Concrete, specific, terse. Tables and bullets where they fit. Numbers where they're known. Code paths where they apply. Avoid marketing language.

No redundant prose. If a table conveys it, skip the paragraph. If GLOSSARY.md defines it, link rather than redefine.


Reviewing a doc PR

Use this checklist before approving:

  • File path matches naming conventions (lowercase-with-hyphens, correct folder casing).
  • The doc lives in the right section per the table above.
  • Voice is prescriptive (or, in FEATURES/, prescriptive with inline status).
  • No "previously / used to / legacy / removed" language.
  • Status markers (if FEATURES/) are present where behaviour is not fully shipped.
  • Cross-links are repo-relative and resolve.
  • Source-file citations point at plausible paths under Sectorwars2102 or sw2102-bang.
  • Section folder's README.md index is updated if a new file was added.
  • Glossary terms are linked rather than redefined.
  • No emojis except the four status markers in FEATURES/.

Contributor onboarding

A short path for someone who has just cloned the repo:

  1. Read the root README.md to understand the layout.
  2. Skim GLOSSARY.md so the vocabulary clicks.
  3. Read this file (CONTRIBUTING.md) end-to-end.
  4. Read the README.md index of whichever section you're touching.
  5. Open one or two existing docs in the same section to match tone and structure.
  6. Make your edit; run through the review checklist above before opening a PR.

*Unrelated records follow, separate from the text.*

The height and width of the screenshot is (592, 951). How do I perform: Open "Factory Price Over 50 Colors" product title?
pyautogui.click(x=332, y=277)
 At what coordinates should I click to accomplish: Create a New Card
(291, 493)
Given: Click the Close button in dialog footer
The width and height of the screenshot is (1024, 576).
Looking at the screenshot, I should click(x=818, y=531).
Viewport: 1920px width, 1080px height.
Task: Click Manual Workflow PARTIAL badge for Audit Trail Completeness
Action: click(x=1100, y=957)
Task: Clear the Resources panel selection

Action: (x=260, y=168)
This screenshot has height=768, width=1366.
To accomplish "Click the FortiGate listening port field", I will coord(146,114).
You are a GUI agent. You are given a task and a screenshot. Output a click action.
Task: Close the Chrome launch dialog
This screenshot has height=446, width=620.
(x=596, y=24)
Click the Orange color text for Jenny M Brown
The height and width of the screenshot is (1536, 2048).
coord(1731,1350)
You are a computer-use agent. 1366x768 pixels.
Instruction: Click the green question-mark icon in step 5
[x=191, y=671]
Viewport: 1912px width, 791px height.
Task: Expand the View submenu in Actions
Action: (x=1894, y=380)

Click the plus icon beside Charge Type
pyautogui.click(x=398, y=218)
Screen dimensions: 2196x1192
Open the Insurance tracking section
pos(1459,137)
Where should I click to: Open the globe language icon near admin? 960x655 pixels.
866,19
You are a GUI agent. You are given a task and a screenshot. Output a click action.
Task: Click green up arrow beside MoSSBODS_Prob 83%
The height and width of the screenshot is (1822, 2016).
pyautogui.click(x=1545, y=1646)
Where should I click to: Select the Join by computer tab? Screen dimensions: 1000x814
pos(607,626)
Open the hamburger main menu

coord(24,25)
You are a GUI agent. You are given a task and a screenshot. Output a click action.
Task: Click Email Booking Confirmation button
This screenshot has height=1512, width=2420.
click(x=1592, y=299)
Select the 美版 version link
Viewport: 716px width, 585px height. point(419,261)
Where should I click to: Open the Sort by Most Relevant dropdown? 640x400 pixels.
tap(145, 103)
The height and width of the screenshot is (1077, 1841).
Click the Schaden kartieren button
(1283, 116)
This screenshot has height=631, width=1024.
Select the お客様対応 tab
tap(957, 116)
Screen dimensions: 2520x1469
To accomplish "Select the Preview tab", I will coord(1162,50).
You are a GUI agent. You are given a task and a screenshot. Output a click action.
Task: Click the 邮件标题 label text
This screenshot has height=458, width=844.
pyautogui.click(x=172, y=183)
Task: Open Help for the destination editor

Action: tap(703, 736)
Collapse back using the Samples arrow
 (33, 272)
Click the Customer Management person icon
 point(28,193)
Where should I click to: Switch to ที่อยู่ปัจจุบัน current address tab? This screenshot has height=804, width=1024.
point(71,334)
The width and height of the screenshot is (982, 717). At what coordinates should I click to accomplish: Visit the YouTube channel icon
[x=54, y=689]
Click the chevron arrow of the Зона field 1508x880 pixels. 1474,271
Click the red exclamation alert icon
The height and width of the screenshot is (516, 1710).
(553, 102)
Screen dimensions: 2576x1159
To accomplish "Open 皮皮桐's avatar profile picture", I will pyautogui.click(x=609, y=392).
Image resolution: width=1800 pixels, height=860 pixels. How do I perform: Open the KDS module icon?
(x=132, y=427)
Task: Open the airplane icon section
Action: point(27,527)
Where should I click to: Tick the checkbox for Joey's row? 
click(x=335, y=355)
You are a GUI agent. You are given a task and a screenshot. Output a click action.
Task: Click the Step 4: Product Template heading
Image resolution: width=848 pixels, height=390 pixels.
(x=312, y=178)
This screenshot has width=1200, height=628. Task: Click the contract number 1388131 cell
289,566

If your change crosses sections (for example, a new feature spec plus a system doc plus a data-model entry), open a single PR that updates all of them together — readers should not encounter half-applied changes.

For substantive architectural choices, open an ADR under ADR/ in the same PR. See ADR/README.md for when an ADR is warranted and the template to follow.